Now that I've been retired for awhile I've started volunteering. Did you know volunteering is a great way to meet likeminded people AND find out about issues you have strong feelings about? Like affordable housing and homelessness. My eyes were opened - people do stay here or are from around here! We have at least 250 unhoused people (pop~ 30,000). Like everywhere, 5% prefer to be unhoused but for the rest - there's nowhere for them to go other than the streets. There are months to years of waiting lists for affordable housing. People come out of rehab with nowhere to go and - surprise - relapse more easily. NIMBY is strong along with the rumours that homeless are being bussed in to take advantage of ... what, volunteer served free meals? I'm still in the information collecting phase where I participate in fundraiser but I do want to commit time as well.
Naturally, with a federal election coming up, I'm interested in proposed solutions by the 2 major parties.
One wants to remove GST on housing costing under $1 million. The other wants to build A LOT (500,000) of new low cost housing to flood the started home market enough to stabilize housing prices rather than push them down and open up existing rental units.
The latter seems like a reasonable solution. I was working in construction surveying in the early 80s when the Feds had their last housing push. The crew I was on surveyed 500 homes in 3 months and there were several apartments and condos built at the same time in one small city so the goal seems doable if the capital is opened up. The Feds have released crown land, in cities, for housing so there's somewhere to build. They are talking modular housing which is quite common where I am. A wide range of houses are built on a common site then moved to their final location. When we were looking to move, one of our "problems" was we couldn't agree on how much we were willing to downgrade to enter a new housing market - it turned out to be very little and I'm sure we're not outliers.

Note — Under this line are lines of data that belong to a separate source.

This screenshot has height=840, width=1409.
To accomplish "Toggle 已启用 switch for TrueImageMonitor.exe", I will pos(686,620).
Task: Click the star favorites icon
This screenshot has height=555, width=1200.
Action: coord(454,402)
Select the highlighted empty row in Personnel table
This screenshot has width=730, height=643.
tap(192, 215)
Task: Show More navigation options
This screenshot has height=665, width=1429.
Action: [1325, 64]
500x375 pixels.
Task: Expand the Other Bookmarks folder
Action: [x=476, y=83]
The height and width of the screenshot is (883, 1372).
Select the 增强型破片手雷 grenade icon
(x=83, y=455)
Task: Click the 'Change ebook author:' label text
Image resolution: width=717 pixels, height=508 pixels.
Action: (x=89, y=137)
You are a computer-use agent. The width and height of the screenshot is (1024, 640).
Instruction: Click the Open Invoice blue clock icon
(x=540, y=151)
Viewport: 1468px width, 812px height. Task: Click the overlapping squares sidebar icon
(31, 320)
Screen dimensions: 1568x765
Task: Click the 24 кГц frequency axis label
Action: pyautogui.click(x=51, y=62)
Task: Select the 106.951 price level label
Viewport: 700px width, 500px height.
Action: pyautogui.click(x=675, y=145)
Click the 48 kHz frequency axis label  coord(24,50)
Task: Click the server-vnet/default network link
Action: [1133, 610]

I would like to see some caveats like a 99 year land lease or coop purchase structure and purchasers cannot own or co-own any other property in Canada and limited ownership in their home country. Futureproofing utility costs with good insulation, 3 pane windows, heat pumps and solar panels on all units. If more rentals are built, they should be rent controlled. If I can think of all these things, I would expect policy makers serious about increasing affordable housing stock to do even better.
The key is flooding the market with low cost housing with investors prohibited. What do you think?